Selected extract:
:::

Kubernetes is a solution to a problem hardly anyone has, and it is maddingly complex, and large parts of it are poorly designed. If you have a large team deploying many services and can afford full time devops staff, it is a good solution to many problems, but probably 90% of the people using it would find things to be simpler and more reliable without it.

scottlamb 2021-08-17 18:05:28 +0000 UTC [ - ]

This is amusing next to "Go code that uses 20% of CPU time in GC is usually bad Go code," but how much does it matter? Kubelet runs on every machine in the cluster, but I'd expect few of each machine's cycles to be spent on it. I wouldn't be surprised if relatively little attention has been paid to optimizing its GC and/or if someone has deliberately tuned it to reduce RAM at the expense of GC CPU.

:::

Collected data:
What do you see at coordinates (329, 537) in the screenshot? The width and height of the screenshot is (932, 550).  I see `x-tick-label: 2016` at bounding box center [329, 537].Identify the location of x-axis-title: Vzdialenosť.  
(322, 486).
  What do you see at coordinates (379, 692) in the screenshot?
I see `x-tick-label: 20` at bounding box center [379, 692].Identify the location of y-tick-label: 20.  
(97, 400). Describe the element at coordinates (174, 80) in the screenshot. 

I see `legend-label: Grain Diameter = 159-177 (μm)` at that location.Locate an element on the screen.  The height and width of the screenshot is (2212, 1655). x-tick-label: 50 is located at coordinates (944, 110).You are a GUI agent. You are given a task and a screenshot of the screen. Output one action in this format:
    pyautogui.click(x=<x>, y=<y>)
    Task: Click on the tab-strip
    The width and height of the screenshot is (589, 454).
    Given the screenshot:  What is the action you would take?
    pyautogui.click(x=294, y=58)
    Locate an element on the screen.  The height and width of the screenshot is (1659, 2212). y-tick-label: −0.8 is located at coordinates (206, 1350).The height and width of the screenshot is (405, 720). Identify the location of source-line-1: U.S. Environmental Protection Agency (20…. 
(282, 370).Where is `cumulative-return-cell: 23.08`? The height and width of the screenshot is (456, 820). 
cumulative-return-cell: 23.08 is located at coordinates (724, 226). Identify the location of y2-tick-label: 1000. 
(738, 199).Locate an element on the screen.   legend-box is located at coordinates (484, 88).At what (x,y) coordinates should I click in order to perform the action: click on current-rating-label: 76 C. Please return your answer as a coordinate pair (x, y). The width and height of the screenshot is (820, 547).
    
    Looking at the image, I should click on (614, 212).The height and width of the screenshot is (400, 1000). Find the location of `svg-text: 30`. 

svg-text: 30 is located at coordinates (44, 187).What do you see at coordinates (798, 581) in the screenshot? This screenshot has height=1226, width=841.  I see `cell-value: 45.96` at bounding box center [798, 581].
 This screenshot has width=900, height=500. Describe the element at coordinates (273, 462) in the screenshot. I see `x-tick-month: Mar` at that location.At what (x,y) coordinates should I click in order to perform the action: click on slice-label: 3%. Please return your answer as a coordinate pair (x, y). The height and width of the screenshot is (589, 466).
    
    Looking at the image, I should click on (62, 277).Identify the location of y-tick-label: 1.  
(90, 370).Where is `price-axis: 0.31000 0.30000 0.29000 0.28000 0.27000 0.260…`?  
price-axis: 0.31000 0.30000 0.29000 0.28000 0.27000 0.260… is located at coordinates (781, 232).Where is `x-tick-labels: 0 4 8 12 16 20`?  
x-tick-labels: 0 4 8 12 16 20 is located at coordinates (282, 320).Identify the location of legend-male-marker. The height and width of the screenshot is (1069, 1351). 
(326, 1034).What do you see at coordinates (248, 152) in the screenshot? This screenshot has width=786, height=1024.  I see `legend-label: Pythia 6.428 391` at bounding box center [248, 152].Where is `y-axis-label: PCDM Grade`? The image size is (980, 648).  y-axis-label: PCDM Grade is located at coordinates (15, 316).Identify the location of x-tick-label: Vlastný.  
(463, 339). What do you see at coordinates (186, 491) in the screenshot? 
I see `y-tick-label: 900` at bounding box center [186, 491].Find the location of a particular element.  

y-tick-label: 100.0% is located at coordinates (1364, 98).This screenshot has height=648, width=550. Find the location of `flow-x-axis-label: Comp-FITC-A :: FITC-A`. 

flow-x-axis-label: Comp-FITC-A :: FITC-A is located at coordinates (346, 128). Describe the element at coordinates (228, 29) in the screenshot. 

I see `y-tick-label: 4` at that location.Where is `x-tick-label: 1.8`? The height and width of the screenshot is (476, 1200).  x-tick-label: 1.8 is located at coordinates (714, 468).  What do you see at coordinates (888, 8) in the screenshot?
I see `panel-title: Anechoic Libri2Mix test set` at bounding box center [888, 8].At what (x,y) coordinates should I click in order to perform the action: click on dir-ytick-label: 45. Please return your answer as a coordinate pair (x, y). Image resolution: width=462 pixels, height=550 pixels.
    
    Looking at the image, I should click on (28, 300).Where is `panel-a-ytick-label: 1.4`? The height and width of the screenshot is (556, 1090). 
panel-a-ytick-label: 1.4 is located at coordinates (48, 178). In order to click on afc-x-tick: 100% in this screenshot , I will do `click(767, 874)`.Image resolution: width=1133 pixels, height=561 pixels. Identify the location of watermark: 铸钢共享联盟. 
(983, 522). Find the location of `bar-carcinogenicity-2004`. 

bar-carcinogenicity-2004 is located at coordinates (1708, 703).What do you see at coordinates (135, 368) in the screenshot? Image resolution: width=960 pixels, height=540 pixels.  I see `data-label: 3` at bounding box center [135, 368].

:::

Problem A: Decide whether each statement agrees with the Kubernetes discussion. For each, answer yes or no and quote the words of the text that settle it. (i) The first comment calls Kubernetes a good solution to many problems for a large team deploying many services that can afford full-time devops staff. (ii) According to scottlamb, Kubelet runs on only one machine in the cluster. (iii) The first comment estimates that about half of the people using Kubernetes would find things simpler without it.
Problem B: In the Kubernetes discussion, what share of CPU time spent in GC does the quoted line say usually marks bad Go code?
Problem C: Retype the part of the Kubernetes discussion between "scottlamb 2021-08-17 18:05:28" and "expense of GC CPU.", inclusive.

Response area A:
(i) Yes: "If you have a large team deploying many services and can afford full time devops staff, it is a good solution to many problems"
(ii) No: "Kubelet runs on every machine in the cluster"
(iii) No: "probably 90% of the people using it would find things to be simpler and more reliable without it"

Response area B: 20% of CPU time.

Response area C:
scottlamb 2021-08-17 18:05:28 +0000 UTC [ - ]

This is amusing next to "Go code that uses 20% of CPU time in GC is usually bad Go code," but how much does it matter? Kubelet runs on every machine in the cluster, but I'd expect few of each machine's cycles to be spent on it. I wouldn't be surprised if relatively little attention has been paid to optimizing its GC and/or if someone has deliberately tuned it to reduce RAM at the expense of GC CPU.